Em criança quis ser astronauta. Mais tarde, veterinária. A vida trocou-lhe as voltas e acabou por se licenciar em Psicologia.

Clara Soares é jornalista desde 1988 e psicóloga desde 2000. Nasceu em Alfama, Lisboa, e no ano do 25 de Abril foi morar para a Parede.

Atualmente reside e trabalha no concelho de Oeiras, onde divide o seu tempo entre a redação da revista Visão e os gabinetes clínicos de Algés e Carcavelos. Tem 47 anos, uma filha com 16, e gosta de fazer caminhadas.

A psicologia é uma vocação de criança?

Não. Quando era miúda queria ser astronauta e, mais tarde, quis trabalhar com animais. Na hora de escolher o curso, tinha média para seguir medicina, mas optei pela psicologia por me parecer uma área mais abrangente.
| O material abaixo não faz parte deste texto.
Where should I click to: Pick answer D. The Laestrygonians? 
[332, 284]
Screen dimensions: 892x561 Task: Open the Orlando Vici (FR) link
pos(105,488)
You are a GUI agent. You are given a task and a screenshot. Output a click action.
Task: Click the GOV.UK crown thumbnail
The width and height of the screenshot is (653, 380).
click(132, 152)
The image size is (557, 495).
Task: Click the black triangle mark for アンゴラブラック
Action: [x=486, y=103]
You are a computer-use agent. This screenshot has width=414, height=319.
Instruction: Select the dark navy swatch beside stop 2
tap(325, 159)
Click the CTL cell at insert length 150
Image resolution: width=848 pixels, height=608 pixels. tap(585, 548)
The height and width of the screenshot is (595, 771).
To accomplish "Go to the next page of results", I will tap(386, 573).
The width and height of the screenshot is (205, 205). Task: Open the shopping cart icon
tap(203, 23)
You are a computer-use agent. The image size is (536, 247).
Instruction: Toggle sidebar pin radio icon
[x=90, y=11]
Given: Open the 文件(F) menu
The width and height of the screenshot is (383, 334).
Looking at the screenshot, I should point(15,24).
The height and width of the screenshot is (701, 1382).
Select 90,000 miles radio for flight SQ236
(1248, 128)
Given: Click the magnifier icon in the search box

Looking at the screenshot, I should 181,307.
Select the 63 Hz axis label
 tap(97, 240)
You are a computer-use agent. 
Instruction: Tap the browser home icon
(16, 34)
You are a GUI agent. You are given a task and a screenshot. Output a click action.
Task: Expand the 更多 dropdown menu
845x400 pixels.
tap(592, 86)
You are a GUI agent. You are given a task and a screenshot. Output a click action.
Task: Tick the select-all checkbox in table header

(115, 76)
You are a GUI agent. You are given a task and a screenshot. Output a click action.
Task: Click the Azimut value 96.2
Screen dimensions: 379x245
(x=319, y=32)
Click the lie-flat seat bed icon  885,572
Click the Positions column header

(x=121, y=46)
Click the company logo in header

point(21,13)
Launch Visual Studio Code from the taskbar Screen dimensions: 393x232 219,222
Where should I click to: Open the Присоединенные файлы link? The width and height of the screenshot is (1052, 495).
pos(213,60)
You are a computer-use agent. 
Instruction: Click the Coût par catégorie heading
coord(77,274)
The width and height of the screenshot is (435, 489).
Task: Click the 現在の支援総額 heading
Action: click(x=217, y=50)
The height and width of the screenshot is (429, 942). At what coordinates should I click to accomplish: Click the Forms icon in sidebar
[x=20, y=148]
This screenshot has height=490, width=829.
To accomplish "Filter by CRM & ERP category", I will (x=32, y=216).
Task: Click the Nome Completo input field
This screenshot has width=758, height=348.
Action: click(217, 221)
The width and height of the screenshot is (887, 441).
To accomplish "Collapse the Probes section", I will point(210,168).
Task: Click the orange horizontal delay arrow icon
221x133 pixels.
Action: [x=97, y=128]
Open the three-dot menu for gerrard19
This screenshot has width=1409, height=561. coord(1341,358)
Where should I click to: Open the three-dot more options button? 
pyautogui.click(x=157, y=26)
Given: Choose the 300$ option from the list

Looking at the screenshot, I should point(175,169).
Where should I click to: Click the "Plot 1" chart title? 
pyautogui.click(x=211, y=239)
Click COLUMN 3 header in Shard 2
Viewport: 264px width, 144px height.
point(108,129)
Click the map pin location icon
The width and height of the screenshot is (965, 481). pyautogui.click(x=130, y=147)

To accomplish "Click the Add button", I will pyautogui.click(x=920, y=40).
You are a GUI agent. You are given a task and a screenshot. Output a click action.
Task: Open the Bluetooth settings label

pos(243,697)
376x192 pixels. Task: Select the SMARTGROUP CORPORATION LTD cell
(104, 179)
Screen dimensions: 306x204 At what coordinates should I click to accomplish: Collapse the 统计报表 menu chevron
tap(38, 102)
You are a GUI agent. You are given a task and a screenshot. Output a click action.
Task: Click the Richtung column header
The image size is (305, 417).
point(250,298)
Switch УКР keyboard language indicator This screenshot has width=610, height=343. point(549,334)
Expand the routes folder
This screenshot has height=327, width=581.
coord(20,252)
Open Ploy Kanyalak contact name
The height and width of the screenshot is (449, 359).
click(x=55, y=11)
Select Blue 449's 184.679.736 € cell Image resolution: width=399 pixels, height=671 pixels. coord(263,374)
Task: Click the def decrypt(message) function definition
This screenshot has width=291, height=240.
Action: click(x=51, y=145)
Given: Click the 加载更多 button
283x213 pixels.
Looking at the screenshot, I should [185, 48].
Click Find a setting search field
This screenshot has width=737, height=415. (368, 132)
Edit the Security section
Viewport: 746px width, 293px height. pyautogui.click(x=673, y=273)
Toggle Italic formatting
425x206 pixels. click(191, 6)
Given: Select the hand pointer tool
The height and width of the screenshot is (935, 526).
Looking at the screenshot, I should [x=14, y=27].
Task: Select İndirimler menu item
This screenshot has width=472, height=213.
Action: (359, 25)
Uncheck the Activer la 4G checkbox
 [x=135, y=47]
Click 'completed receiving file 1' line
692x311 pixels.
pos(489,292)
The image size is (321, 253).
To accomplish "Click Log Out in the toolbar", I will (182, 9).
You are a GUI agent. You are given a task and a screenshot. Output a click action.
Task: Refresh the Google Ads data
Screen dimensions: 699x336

Acabou por gostar da opção?

Adorei o curso, embora nunca me tenha revisto na psicologia dos testes, que encaro mais úteis na área vocacional, empresarial e de investigação. Na prática clínica, o que conta é a relação e é esse o instrumento de trabalho privilegiado. De início usei técnicas de descoberta pessoal como facilitadores no estabelecimento da relação terapêutica.

Alguma vez recorreu à astrologia?

Estudei-a durante algum tempo, sim. Usei-a pontualmente e sem a componente das previsões pois aqui, tal como nos testes, há o risco de classificar e condicionar escolhas. Trata-se de uma linguagem simbólica ao serviço do auto-conhecimento. Pode ser útil como indicador de potencialidades a desenvolver ou a gerir no plano emocional, com pessoas familiarizadas com esta abordagem.

Quando acabou o curso foi trabalhar onde?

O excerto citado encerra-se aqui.